Yes, he did enlarge his negatives which I strongly suspect were glass plates which produce sharper enlargements than film negatives. I probably will not use glass negatives even though I do have the equipment to do so.
I normally use single sided X-ray film for such images and will do so with these new experiments.

Dan Fromm
7-Jul-2018, 14:36
Jim, the killer is magnification. Makes the effective aperture smaller than the nominal aperture set.

When I was testing lenses for work above 1:1 I found that the really good ones, e.g., Luminar, MacroNikkor, were best wide open, lost central resolution when stopped down at all. This wasn't quite true for a 25/1.9 Cine Ektar II. Superlative around 15:1, but better at f/2.8 than at f/1.9. Below f/2.8, the mush just got worse.

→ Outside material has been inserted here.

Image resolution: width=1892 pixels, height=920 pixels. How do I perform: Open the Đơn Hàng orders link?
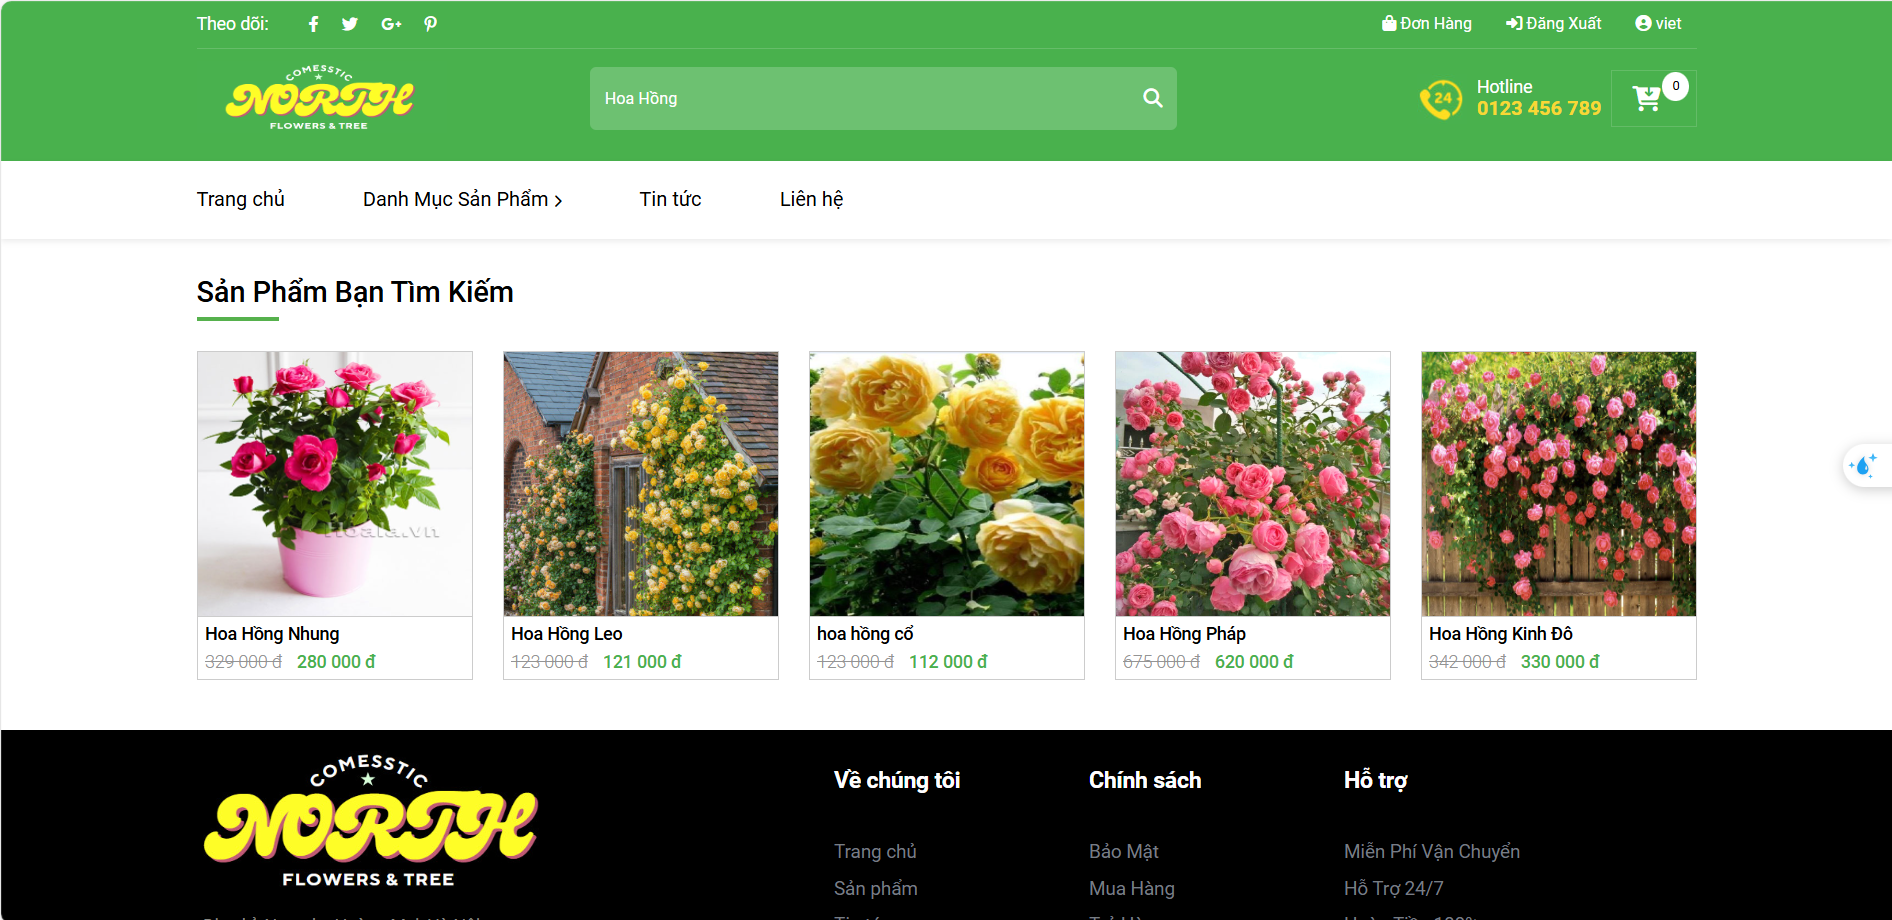click(1427, 23)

Similar results for a reversed 55/2.8 MicroNikkor AIS. Best at f/4, central resolution was worse at smaller stops.

Peter De Smidt
7-Jul-2018, 14:47
Not that he needs any help from me, but my experience matches Dan's.

Jim Noel
7-Jul-2018, 15:33
Jim, the killer is magnification. Makes the effective aperture smaller than the nominal aperture set.

When I was testing lenses for work above 1:1 I found that the really good ones, e.g., Luminar, MacroNikkor, were best wide open, lost central resolution when stopped down at all. This wasn't quite true for a 25/1.9 Cine Ektar II. Superlative around 15:1, but better at f/2.8 than at f/1.9. Below f/2.8, the mush just got worse. Similar results for a reversed 55/2.8 MicroNikkor AIS. Best at f/4, central resolution was worse at smaller stops.

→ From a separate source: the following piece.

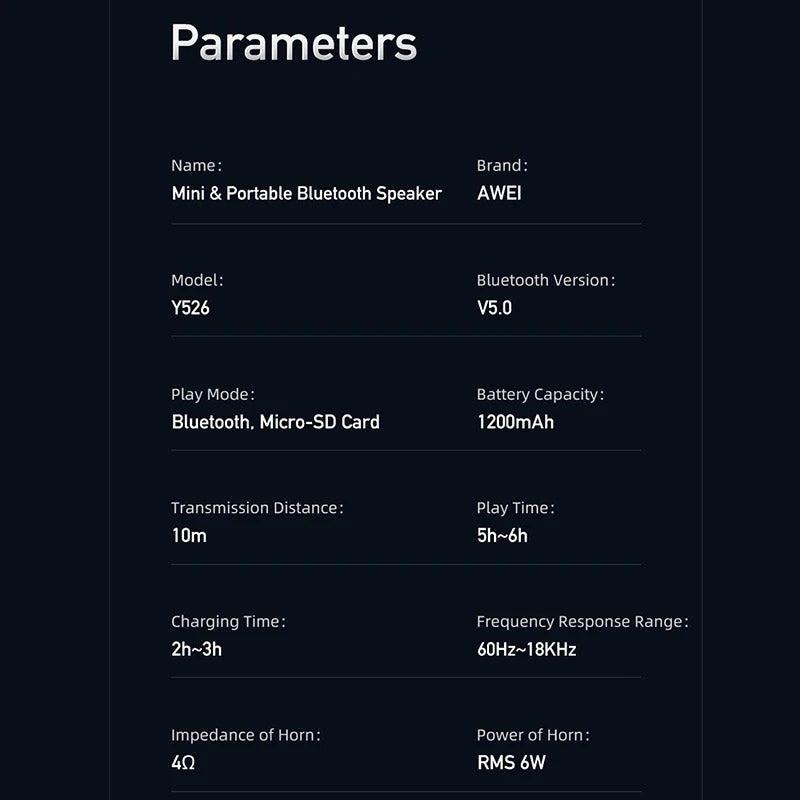Click the 2h~3h charging time value
The width and height of the screenshot is (800, 800).
coord(196,650)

Your statement concerning aperture and magnification is well known to me.
I do not plan to use modern lenses. I will use some of my collection from the Blossfeld era.

Tin Can
7-Jul-2018, 16:01
Now I gotta reshoot my Shitake!

But first reassemble the S11 stand by myself. Not so easy.

I think I can.

Dan Fromm
7-Jul-2018, 16:09
Your statement concerning aperture and magnification is well known to me.
I do not plan to use modern lenses. I will use some of my collection from the Blossfeld era.

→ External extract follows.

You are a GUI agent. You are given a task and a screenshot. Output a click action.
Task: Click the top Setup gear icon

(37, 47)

Jim, a lens is a lens is a lens. The same rules apply to all of them. Even cine lenses.

Josh
13-Jul-2018, 07:16
Jim, a lens is a lens is a lens. The same rules apply to all of them. Even cine lenses.

True, but older lenses won't be sharp wide open. All lenses will be softened at smaller apertures, but for many, they'll get to their sharpest at f/16 or so. If the lens is sharpest at f/2.8 then stopping down will soften it. Presumably, you'd want to use the lens at its sharpest aperture, so I think Jim's point is very resonable.

Dan Fromm
13-Jul-2018, 07:34
Josh, what matters is the effective aperture, not the aperture set. Effective aperture = aperture set * (magnification +1).

At 1:1, f/16 set is f/32 effective. At 30:1, f/16 set is nearly f/500. You might as well use a pinhole that's too small.